Texas Cottage Food Law List

So, what is considered cottage food in Texas? There is an expansive list of cottage food items you can sell within the Lone Star State. These include:

  • Breads such as biscuits, bagels, donuts, tortillas, scones, cakes, rolls, cookies, scones, brownies, muffins and sweet breads.
  • Candies including brittles, truffles, cotton candy, fudge, and chocolates.
  • Confections with alcohol, as long as certain guidelines are followed.
  • Condiments like honey, nut butters, salsas, vinegars, ketchup, oils, sauces, mustards, pickles, and syrups.
  • Dried goods including cereals, dried vegetables, pasta noodles, coffee beans, herbs, dried fruits, tea leaves, mixes, and spices or seasonings.
  • Preserves such as acidified foods, fruit butters, applesauce, marmalades, jams, and jellies.
  • Snacks including caramel corn, nuts, fruit leathers, marshmallows, and popcorn.

If there’s a particular food you don’t see on this list, don’t worry. Contacting your county’s health department is a good way to find out if the food you’re looking to sell is included in allowed cottage foods.

Special foods like whole eggs, frozen produce, and other specialty items are allowed, but they come with specific guidelines based on the safety requirements of those foods. Honey is also allowed with certain labeling guidelines.

However, it is important to note that there are certain foods you cannot sell. Refrigerated baked goods, kombucha, meat jerkies, carbonated drinks, and juices are not allowed. Additionally, cottage food requirements exclude sales of pet foods.

The good news? Since Texas cottage food laws are fairly progressive, this list is constantly expanding. This allows you to choose more items to add to your product offerings as necessary. If there’s a particular recipe that you feel would make sense under Texas cottage food law but isn’t currently there, it is a good idea to contact your state health department to try to get it added to the list.
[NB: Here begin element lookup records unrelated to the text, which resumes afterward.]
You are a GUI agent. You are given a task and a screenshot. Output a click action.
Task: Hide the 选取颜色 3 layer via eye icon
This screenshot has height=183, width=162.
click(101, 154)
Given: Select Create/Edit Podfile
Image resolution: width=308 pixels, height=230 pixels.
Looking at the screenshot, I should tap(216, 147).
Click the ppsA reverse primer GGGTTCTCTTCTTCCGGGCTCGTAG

Cottage Food Laws by State

How do Texas cottage food laws compare to other states? Here’s a brief analysis on how they compare to other nearby states and across the country.
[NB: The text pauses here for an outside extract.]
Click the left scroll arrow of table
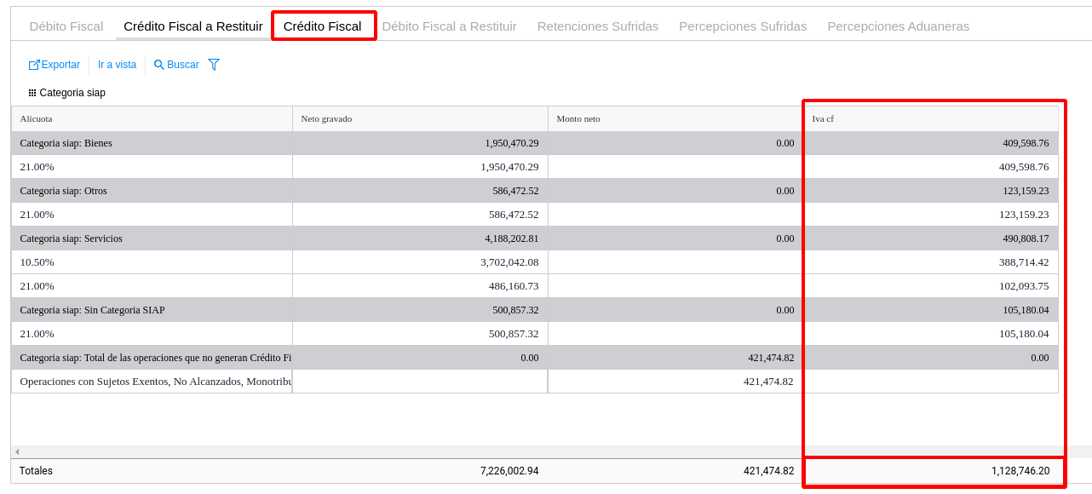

  • Louisiana Cottage Food Law: The cottage food guidelines in Louisiana are incredibly strict. In fact, they even go as far as stating that you cannot hire anyone to help you if you make pies, cakes, breads, or cookies.
  • Arkansas Cottage Food Law: In 2021, lawmakers in Arkansas passed the Food Freedom Act. The state now allows homemade food across state lines, wholesale, and in stores.
  • Oklahoma Cottage Food Law: While Oklahoma used to have a highly restrictive set of guidelines, the passage of the 2021 Food Freedom Act now allows for sales of home cooked foods almost anywhere.
  • New Mexico Cottage Food Law: Like other states mentioned in this list, New Mexico passed less-restrictive home food laws in 2021. However, the City of Albuquerque still has certain requirements that residents in other parts of the state do not have to worry about.
  • Colorado Cottage Food Requirements: There is no permit requirement for cottage food sales in Colorado. Annual sales caps are based per item, not aggregate, to allow home cooks to make a better income from their businesses.
  • Arizona Cottage Food Laws: Cottage food laws in Arizona are incredibly friendly to home cooks. A free online registry program makes it simple and over 10,000 people have taken part.
  • Florida Cottage Food Guidelines: In Florida, selling food from home is simple thanks to highly progressive cottage food laws. There’s no license requirement, inspection, or training and the cap for sales is a generous $250,000.
  • Nevada Cottage Food Guidelines: In comparison to Texas, the cottage food laws in Nevada are quite strict. A permit is required and only a few specific foods are allowed for sale.